Find each line below where the word "computer" occurs, and copy it.
== Segment start ==
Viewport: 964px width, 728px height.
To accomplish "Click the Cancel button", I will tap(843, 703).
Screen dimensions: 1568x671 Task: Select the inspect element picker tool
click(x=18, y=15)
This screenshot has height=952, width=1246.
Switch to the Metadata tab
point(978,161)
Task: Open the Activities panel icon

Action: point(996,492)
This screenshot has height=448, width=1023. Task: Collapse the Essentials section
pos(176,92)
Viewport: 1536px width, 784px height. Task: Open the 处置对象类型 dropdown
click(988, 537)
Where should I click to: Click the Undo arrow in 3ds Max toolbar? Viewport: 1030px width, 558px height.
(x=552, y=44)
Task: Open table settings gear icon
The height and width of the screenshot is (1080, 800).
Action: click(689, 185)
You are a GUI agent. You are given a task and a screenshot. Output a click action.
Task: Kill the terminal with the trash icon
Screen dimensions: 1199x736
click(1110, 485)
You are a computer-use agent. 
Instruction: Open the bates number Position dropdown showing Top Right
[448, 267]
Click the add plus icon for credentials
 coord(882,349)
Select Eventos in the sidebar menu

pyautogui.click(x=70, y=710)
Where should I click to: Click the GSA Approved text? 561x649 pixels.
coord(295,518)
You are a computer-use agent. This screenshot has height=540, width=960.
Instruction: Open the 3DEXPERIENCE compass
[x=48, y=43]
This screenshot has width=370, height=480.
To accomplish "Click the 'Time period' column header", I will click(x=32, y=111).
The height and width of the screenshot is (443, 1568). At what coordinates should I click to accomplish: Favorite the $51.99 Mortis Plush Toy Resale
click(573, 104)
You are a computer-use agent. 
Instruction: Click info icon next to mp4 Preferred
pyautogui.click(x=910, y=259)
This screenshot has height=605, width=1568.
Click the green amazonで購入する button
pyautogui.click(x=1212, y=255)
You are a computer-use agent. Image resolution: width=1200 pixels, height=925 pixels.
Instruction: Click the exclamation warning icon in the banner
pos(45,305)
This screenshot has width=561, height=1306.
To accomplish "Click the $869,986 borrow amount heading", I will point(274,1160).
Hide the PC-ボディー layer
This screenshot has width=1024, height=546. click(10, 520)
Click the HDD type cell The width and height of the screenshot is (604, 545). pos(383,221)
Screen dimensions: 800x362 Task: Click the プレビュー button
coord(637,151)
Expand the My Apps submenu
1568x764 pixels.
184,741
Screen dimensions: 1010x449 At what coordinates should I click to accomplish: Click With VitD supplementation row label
== Segment end ==
**Task result:**
You are a computer-use agent. 
You are a computer-use agent. This screenshot has height=540, width=960.
You are a computer-use agent. 
You are a computer-use agent. Image resolution: width=1200 pixels, height=925 pixels.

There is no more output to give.